Whenever a line carries the word "Toggle", pull it out of the entries.

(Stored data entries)
▶

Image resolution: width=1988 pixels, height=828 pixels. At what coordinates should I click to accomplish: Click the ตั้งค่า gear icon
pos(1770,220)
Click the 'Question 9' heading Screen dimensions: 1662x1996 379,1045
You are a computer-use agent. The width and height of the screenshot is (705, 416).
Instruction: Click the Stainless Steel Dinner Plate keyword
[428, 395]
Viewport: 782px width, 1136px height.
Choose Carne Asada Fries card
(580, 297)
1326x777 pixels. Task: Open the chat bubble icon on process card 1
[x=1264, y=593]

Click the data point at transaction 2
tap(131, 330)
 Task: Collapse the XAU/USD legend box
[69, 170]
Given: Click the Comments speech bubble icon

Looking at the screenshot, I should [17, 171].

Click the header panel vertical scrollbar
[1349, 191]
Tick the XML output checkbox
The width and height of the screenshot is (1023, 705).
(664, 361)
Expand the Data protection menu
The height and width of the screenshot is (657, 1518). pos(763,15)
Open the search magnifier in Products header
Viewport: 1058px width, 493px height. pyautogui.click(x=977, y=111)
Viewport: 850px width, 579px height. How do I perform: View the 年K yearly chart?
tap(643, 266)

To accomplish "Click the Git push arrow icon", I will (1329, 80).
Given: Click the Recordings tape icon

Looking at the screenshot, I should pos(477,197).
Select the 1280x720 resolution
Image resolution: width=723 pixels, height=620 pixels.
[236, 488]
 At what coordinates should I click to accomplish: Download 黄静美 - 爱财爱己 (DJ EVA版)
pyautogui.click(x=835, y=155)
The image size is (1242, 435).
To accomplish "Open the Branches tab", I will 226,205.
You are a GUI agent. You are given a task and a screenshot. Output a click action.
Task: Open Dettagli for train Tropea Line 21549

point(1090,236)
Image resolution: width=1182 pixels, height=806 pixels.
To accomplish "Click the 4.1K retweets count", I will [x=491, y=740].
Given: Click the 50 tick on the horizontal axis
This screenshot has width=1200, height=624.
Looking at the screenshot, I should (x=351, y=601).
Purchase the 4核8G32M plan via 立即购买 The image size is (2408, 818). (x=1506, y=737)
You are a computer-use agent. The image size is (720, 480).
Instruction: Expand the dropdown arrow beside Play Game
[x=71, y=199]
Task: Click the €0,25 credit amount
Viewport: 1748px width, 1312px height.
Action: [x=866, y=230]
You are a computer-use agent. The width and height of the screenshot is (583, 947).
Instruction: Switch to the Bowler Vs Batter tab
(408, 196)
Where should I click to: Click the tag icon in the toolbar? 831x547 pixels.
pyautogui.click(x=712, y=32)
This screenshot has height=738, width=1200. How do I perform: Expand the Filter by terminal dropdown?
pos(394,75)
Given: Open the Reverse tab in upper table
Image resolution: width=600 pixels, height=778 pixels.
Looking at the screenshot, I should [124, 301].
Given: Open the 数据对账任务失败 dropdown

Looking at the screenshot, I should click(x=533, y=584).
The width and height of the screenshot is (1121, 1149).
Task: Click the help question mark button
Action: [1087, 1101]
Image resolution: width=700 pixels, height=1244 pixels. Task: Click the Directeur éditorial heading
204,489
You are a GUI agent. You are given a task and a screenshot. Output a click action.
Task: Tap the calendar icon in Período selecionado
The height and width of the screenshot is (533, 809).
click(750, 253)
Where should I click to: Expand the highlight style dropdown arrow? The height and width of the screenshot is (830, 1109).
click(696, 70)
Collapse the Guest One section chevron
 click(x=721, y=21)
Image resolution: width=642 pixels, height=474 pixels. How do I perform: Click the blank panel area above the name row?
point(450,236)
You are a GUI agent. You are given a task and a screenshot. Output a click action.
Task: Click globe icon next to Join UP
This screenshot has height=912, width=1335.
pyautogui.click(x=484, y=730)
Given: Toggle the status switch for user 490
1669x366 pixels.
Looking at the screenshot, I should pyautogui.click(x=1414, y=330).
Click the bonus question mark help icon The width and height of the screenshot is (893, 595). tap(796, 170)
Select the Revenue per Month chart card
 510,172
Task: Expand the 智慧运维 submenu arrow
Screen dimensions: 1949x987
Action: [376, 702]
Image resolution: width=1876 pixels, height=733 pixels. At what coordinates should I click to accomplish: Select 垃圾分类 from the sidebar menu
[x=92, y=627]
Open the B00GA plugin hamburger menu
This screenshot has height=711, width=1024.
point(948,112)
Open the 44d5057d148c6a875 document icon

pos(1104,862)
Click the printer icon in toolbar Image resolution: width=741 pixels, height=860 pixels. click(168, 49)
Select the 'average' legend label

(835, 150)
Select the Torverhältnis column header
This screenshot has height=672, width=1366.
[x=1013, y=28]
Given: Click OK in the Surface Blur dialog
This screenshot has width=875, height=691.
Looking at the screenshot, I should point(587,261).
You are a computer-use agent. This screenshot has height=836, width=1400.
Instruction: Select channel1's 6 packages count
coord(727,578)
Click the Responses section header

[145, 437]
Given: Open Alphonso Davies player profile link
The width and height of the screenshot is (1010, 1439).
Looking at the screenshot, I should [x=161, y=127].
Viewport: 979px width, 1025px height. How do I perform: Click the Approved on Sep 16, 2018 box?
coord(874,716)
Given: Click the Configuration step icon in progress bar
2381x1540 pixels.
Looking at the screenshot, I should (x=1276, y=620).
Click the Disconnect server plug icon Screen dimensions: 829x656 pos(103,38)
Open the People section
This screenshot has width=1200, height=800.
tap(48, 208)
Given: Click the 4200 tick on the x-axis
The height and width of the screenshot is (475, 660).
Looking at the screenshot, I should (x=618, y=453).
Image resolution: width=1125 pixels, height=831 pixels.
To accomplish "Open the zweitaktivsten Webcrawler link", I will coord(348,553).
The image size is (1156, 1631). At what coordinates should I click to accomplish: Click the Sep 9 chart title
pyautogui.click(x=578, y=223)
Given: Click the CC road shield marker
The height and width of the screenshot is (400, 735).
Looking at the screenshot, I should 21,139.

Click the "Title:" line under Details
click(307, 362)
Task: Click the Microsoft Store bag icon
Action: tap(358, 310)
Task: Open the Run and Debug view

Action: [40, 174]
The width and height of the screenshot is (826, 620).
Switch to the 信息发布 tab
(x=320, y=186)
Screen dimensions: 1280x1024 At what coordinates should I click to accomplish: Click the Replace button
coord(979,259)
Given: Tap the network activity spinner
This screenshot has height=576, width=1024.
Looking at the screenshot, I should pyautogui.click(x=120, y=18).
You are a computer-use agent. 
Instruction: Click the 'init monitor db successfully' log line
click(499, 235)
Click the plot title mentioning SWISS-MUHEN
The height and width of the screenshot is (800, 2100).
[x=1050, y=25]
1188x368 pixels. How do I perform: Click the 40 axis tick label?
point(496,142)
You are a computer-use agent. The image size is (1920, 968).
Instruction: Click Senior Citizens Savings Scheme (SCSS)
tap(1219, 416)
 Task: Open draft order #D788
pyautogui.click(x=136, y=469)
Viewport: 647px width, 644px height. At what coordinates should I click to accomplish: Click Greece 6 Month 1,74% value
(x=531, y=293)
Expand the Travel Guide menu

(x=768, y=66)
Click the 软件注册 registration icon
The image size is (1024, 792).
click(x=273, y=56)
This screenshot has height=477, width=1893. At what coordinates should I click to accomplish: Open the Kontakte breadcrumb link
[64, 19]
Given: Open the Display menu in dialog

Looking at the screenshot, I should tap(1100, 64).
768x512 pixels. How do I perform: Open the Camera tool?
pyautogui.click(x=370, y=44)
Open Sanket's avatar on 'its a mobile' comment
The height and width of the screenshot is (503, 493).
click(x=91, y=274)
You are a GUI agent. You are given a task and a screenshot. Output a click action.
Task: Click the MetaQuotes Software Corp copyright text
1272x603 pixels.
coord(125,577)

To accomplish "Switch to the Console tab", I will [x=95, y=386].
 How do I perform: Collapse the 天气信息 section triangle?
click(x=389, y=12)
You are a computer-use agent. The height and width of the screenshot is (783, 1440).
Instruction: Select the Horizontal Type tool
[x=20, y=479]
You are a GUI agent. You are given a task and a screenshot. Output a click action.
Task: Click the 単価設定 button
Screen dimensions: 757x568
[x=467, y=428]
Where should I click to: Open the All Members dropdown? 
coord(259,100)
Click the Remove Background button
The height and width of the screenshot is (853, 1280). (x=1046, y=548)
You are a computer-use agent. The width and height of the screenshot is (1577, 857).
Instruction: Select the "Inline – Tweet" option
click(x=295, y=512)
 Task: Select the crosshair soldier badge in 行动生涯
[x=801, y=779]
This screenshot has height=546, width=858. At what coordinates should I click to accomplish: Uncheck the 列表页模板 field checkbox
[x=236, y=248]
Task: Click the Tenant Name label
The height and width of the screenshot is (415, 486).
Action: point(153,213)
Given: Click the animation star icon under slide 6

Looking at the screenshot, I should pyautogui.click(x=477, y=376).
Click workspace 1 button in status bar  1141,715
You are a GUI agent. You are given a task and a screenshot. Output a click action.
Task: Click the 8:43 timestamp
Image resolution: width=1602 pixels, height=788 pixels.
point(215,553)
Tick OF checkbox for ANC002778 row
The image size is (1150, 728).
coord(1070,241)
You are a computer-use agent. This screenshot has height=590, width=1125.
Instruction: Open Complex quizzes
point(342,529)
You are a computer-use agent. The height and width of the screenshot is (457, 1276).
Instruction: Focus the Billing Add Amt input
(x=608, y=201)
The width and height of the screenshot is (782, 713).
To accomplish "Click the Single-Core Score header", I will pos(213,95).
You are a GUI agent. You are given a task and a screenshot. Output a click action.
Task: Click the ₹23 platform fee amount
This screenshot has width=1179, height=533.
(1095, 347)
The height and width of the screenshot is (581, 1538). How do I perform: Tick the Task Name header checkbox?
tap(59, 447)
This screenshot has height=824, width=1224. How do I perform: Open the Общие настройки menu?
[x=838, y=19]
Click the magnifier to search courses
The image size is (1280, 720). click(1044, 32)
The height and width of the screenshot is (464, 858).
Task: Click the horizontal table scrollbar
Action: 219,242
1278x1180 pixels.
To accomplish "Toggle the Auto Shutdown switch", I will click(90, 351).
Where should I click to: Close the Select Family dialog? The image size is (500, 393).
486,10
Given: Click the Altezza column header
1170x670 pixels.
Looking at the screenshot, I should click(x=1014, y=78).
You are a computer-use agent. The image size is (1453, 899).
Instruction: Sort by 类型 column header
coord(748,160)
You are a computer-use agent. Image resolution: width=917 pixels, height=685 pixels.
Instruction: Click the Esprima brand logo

◀

> Response to this exercise
Given: Toggle the status switch for user 490
To accomplish "Toggle the Auto Shutdown switch", I will click(90, 351).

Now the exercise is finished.